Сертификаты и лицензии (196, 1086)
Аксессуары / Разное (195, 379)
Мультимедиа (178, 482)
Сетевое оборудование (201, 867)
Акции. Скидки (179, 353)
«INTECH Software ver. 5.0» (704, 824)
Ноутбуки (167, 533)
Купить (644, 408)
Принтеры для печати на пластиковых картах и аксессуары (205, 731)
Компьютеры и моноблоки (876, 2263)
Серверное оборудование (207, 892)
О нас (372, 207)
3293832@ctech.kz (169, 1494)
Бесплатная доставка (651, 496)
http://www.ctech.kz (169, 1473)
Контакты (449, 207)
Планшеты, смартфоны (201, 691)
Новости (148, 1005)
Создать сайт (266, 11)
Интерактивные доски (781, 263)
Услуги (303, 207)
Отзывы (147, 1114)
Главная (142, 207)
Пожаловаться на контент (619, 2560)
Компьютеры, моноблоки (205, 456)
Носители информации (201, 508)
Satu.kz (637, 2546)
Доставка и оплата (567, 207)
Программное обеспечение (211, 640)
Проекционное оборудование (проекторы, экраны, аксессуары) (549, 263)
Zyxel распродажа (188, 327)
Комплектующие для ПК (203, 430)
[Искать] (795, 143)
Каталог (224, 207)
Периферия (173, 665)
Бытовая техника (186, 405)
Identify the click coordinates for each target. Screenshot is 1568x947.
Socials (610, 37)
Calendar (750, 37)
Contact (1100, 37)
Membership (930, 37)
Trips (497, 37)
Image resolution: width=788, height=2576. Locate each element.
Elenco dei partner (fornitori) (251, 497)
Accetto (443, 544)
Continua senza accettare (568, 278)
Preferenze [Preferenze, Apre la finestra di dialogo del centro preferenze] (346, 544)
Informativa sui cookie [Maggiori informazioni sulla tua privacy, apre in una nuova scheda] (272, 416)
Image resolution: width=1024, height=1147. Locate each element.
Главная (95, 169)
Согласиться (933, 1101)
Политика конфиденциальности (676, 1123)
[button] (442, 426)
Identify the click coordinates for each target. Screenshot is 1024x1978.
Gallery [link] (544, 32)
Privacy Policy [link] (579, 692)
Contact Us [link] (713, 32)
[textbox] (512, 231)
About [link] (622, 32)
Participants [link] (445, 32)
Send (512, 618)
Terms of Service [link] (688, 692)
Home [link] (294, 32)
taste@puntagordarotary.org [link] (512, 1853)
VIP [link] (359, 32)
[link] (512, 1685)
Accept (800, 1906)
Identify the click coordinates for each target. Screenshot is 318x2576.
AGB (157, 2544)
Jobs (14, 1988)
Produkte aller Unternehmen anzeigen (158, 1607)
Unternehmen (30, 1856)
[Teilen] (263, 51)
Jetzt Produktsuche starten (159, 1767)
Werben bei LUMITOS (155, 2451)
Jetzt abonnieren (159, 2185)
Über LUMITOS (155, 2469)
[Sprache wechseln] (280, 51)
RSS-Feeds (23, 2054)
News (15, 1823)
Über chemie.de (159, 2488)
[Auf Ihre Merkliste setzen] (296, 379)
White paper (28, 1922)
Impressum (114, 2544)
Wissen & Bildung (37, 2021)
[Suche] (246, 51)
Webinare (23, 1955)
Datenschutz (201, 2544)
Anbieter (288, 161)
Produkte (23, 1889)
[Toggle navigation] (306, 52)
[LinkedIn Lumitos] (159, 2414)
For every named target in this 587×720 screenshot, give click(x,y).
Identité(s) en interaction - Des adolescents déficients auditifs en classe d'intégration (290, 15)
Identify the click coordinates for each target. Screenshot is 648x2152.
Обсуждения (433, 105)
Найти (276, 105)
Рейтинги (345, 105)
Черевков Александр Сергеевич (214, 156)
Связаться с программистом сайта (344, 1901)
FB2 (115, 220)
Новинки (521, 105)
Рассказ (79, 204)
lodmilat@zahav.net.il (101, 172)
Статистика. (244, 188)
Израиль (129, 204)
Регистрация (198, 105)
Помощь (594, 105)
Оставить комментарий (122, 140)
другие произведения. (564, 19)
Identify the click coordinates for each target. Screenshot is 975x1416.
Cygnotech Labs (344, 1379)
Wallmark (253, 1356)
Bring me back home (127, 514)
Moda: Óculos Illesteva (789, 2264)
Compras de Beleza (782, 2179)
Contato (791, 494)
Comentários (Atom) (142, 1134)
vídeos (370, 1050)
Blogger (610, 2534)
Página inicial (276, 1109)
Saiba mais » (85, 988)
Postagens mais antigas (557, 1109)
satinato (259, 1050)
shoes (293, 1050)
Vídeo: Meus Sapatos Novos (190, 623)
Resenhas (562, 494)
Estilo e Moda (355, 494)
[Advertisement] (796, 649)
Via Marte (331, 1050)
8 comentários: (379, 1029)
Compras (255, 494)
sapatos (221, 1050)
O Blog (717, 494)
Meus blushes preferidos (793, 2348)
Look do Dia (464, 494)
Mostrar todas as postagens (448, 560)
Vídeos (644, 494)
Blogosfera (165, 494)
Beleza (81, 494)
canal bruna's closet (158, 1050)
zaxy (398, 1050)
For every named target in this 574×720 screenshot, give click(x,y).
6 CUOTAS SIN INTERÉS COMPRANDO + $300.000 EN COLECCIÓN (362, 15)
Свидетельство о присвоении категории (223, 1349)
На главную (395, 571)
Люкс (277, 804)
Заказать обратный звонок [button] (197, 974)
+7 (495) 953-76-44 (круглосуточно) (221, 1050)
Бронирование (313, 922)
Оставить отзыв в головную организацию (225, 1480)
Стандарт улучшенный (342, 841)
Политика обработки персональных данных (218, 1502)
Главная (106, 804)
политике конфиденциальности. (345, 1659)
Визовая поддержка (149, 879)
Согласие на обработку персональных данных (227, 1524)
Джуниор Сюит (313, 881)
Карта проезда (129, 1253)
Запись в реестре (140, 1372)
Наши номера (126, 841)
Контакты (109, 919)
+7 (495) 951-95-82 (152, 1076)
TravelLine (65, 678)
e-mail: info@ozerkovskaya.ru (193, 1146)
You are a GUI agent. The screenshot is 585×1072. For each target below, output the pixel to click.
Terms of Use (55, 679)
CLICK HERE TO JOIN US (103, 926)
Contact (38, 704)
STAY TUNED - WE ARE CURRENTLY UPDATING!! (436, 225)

..........

• _Your task_
Take the entries from the very first one through the line containing "Компьютеры, моноблоки (205, 456)", and write that span out again, switching "Ноутбуки" to "Лэптопы" and keeping everything else unchanged.

• _Exercise response_
Сертификаты и лицензии (196, 1086)
Аксессуары / Разное (195, 379)
Мультимедиа (178, 482)
Сетевое оборудование (201, 867)
Акции. Скидки (179, 353)
«INTECH Software ver. 5.0» (704, 824)
Лэптопы (167, 533)
Купить (644, 408)
Принтеры для печати на пластиковых картах и аксессуары (205, 731)
Компьютеры и моноблоки (876, 2263)
Серверное оборудование (207, 892)
О нас (372, 207)
3293832@ctech.kz (169, 1494)
Бесплатная доставка (651, 496)
http://www.ctech.kz (169, 1473)
Контакты (449, 207)
Планшеты, смартфоны (201, 691)
Новости (148, 1005)
Создать сайт (266, 11)
Интерактивные доски (781, 263)
Услуги (303, 207)
Отзывы (147, 1114)
Главная (142, 207)
Пожаловаться на контент (619, 2560)
Компьютеры, моноблоки (205, 456)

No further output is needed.